If I commit adultery, does it affect my divorce settlement?

If I commit adultery, does it affect my divorce settlement?

Tuesday, June 29, 2021

The recent resignation of the Health Secretary Matt Hancock, over his affair with his aide Gina Coladangelo, has played out in front of the nation’s media. It has been reported that the father of 3 has left his wife of 15 years for Gina Coladangelo, describing it as ‘serious’ and that they are ‘in love’. Many people have called for Martha Hancock to ‘bleed him dry’ and ‘take him for all he’s got’, but does an affair really make a difference to the financial settlement?

What happens to the finances if you leave your spouse as a result of an affair?

The starting point for dividing assets on divorce is 50:50, meaning everything is placed into a pot and shared out equally between the parties.

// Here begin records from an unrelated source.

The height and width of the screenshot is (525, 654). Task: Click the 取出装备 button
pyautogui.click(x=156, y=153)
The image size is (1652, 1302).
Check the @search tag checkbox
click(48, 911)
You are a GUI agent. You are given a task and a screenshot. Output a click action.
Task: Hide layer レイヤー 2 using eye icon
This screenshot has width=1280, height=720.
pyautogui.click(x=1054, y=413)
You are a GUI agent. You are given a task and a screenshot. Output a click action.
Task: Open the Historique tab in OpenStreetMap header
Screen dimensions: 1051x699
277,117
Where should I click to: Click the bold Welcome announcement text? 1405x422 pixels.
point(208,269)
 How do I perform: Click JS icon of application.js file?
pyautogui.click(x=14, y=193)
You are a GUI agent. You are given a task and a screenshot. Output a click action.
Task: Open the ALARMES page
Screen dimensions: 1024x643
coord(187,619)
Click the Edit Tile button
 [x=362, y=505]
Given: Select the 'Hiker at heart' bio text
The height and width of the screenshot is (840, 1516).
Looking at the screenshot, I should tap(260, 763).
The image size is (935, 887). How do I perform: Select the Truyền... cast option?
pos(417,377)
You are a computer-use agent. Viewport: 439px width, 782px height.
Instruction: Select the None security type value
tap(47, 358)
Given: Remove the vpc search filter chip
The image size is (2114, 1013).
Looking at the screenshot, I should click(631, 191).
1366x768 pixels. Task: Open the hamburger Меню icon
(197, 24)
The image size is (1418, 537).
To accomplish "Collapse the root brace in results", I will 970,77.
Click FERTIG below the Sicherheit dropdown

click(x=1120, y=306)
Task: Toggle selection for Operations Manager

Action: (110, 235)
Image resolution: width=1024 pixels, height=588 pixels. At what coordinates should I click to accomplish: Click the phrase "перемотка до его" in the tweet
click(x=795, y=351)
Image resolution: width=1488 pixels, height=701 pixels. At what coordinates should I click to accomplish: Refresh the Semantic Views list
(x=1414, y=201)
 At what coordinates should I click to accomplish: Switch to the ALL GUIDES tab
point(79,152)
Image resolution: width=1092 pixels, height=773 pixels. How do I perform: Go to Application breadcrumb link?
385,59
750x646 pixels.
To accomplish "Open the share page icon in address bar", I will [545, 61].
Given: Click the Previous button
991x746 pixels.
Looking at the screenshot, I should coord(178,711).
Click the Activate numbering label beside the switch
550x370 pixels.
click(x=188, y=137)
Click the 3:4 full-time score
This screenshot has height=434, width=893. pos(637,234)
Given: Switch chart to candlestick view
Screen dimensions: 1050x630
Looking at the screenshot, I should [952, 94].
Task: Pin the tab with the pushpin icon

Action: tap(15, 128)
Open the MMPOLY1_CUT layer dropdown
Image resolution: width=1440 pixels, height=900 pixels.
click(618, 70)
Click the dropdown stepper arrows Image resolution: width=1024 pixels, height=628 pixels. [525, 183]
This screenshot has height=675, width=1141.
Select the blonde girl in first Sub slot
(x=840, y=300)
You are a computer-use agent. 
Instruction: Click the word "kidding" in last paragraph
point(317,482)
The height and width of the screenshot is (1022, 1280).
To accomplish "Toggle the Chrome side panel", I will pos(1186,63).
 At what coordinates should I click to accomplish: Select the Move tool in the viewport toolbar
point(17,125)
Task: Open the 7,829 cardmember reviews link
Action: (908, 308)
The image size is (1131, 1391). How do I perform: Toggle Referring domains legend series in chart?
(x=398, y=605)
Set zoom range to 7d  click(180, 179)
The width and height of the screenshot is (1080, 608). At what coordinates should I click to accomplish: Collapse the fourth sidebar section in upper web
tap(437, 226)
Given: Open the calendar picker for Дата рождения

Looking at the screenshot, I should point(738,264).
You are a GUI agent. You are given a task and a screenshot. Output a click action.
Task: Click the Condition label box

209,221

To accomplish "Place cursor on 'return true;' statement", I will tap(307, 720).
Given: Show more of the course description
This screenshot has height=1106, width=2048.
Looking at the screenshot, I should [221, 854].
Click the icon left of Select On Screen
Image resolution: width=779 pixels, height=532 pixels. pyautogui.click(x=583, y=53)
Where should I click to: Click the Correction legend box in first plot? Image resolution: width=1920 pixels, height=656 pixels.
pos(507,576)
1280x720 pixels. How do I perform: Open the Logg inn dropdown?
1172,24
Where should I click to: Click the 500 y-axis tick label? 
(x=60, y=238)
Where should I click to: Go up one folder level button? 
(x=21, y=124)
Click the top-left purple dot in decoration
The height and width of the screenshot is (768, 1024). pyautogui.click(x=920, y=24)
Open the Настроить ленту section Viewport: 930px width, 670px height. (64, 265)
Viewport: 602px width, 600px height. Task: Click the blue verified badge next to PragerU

The Judge will only consider ‘conduct’ when finalising the settlement, if this conduct is so bad that it would be inequitable for the court to disregard it. Generally speaking, affairs are not considered as ‘bad conduct’. This is because the Court does not look to get involved and ‘blame’ a party, punishing them by way of reducing their financial settlement.

Instead, when considering the financial settlement, the Court considers that both parties needs are met and if the couple have any children under 18, that their needs would also be provided for. The Court focuses on the standard of living the parties enjoyed during the relationship and tries to order a settlement that can help them to continue this.

Whilst each case is treated entirely differently and on a case-by-case basis and an affair is unlikely to make a difference to the settlement, it is still important to seek legal advice when going through a divorce in order to get the best outcome that suits you.